[Original Lieut. Gulliver Jones by Edwin L. Arnold]@TWC D-Link bookOriginal Lieut. Gulliver Jones CHAPTER XIII 1/14
CHAPTER XIII. It was half a day's march from those glittering snow-fields into the low country, and when that was reached I found myself amongst quite another people. The land was no longer fat and flowery, giving every kind of produce for the asking, but stony for the most part, and, where we first came on vegetation, overgrown by firs, with a pine which looked to me like a species which went to make the coal measures in my dear but distant planet.
More than this I cannot say, for there are no places in the world like mess-room and quarter-deck for forgetting school learning.
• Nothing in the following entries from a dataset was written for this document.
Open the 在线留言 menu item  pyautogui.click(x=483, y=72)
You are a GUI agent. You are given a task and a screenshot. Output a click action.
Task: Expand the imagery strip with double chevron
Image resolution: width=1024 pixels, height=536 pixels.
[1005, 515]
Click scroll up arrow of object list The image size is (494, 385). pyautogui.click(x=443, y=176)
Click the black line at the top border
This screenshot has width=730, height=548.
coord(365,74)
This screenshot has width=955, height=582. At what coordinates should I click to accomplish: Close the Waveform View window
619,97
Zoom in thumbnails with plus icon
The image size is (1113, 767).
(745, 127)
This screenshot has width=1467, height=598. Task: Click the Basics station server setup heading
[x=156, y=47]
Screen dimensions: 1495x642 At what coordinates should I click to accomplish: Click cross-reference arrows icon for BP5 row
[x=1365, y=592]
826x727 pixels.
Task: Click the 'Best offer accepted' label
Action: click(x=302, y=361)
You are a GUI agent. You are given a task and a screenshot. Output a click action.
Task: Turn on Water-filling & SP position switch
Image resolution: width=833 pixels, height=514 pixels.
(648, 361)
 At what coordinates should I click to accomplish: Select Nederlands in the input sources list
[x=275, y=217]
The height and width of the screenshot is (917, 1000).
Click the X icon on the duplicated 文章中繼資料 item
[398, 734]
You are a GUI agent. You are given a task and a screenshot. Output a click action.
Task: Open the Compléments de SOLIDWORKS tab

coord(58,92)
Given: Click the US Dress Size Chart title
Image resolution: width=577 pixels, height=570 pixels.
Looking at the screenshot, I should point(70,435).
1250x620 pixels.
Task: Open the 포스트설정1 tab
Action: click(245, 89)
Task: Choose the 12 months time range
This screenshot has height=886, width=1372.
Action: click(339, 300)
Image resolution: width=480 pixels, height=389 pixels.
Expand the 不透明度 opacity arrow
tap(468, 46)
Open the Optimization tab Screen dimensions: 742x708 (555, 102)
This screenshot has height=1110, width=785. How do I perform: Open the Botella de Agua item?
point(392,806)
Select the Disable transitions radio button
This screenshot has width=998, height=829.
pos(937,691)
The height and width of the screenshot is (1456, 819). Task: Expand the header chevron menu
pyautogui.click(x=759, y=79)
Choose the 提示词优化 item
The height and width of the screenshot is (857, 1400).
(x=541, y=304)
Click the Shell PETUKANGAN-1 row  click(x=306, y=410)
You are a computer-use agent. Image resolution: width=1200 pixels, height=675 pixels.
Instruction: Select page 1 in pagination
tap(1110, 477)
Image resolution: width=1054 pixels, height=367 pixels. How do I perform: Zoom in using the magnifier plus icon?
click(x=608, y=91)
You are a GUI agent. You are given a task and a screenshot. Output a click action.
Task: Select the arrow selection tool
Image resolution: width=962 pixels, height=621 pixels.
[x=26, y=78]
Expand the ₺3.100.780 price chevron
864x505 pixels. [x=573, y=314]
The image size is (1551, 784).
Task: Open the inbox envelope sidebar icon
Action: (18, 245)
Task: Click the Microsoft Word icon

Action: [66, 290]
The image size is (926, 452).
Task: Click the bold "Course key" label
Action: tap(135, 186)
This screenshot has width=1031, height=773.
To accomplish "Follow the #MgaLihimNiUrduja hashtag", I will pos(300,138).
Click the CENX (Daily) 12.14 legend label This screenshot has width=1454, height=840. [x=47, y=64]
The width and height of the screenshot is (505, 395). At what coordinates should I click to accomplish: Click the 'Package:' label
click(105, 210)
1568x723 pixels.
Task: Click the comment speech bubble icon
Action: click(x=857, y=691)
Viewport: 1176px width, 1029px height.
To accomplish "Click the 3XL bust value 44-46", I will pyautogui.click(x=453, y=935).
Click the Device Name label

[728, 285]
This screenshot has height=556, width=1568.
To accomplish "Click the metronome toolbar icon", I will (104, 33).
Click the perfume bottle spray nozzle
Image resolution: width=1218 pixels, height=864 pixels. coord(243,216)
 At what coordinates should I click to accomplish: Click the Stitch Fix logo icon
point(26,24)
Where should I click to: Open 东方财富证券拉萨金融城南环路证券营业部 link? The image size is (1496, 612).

Instead of the glorious wealth of parti-coloured vegetation my eyes had been accustomed to lately, here they rested on infertile stretches of marshland intersected by moss-covered gravel shoots, looking as though they had been pushed into the plains in front of extinct glaciers coming down from the region behind us.
On the low hills away from the sea those sombre evergreen forests with an undergrowth of moss and red lichens were more variegated with light foliage, and indeed the pines proved to be but a fringe to the Arctic ice, giving way rapidly to more typical Martian vegetation each mile we marched to the southward. As for the inhabitants, they seemed, like my guide, rough, uncouth fellows, but honest enough when you came to know them.
An introduction, however, was highly desirable.
I chanced upon the first native as he was gathering reindeer-moss.